What was contemplated was that Intervenors would have the opportunity to engage in discovery on the entire emergency plan and then specify "before the hearing the specific changes required in the emergency plan because of the increased fuel storage."

( Order, supra p.19-20).

There is simply nothing in the order or the transcript of the hearing to support the motion that the contention was admitted only for purposes of discovery.

Any such interpretation so long af ter the fact would deny Intervenors their right to a hearing since they had no reason to believe that Contention 9 had not been admitted.

II.

The Requirement to Specificity Was Not By the Filing of the Testimony and Filing of Intervenors Specifications on March 9, 1982.

Intervenors, on March 9, 1982, filed " Specification of changes required in Emergency Planning Under Christa-Maria Contention No. 9 (copy attached).

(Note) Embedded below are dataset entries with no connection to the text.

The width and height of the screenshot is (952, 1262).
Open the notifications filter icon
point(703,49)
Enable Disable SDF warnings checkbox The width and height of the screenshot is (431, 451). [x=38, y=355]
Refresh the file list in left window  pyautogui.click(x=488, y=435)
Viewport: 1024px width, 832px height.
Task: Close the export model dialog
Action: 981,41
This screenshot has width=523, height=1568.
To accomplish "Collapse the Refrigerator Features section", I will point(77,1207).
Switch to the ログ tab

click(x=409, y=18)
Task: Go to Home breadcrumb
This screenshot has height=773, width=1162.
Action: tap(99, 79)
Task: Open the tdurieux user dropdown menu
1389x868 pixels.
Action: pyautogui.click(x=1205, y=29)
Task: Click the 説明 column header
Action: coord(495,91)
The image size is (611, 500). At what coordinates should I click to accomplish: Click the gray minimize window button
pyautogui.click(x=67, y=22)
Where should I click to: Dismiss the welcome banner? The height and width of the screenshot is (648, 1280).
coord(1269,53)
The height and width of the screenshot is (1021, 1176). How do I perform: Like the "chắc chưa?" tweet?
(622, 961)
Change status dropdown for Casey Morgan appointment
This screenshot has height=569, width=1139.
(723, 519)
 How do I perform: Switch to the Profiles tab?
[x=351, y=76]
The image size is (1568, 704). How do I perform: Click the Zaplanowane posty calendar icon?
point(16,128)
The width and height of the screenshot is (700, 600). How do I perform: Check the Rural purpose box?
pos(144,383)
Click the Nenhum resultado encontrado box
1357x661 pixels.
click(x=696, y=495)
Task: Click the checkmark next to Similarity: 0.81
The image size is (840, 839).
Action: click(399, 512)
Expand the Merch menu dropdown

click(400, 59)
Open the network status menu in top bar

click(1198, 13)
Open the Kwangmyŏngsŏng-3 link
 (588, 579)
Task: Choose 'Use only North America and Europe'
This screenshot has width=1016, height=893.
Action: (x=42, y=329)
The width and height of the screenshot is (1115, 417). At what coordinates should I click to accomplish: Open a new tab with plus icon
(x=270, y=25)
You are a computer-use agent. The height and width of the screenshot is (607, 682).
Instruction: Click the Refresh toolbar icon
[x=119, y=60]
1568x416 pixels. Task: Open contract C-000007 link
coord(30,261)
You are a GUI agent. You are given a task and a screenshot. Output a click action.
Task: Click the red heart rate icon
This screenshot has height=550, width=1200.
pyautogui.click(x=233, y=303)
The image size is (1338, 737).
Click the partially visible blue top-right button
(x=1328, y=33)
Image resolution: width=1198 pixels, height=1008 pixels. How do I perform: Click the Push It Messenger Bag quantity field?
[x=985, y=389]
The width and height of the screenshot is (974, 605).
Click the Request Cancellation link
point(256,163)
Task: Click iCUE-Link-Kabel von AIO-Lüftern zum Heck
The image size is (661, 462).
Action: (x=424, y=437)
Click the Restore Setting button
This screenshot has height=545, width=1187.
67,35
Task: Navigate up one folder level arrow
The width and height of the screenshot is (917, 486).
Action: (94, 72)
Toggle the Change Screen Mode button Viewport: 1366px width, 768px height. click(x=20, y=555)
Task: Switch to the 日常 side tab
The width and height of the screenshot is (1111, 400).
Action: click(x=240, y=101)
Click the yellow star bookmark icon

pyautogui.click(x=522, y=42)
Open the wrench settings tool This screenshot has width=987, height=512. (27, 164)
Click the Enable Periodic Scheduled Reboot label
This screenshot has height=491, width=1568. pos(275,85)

Intervenors believed the requirement of specificity was met by the filing of the testimony itself, which directs licensee and staff to those areas of the emergency plan which Intervenors con-tend required change.

The testimony itself set out a series of seven specific proposals which were summarized at the beginning of the testi-mony.

Furthermore, to accomodate Licensee following the filing of this motion Intervenors filed the attached specifications.

There is no need to argue that this document clearly meets any required degree of specificity since the short document speaks for itself.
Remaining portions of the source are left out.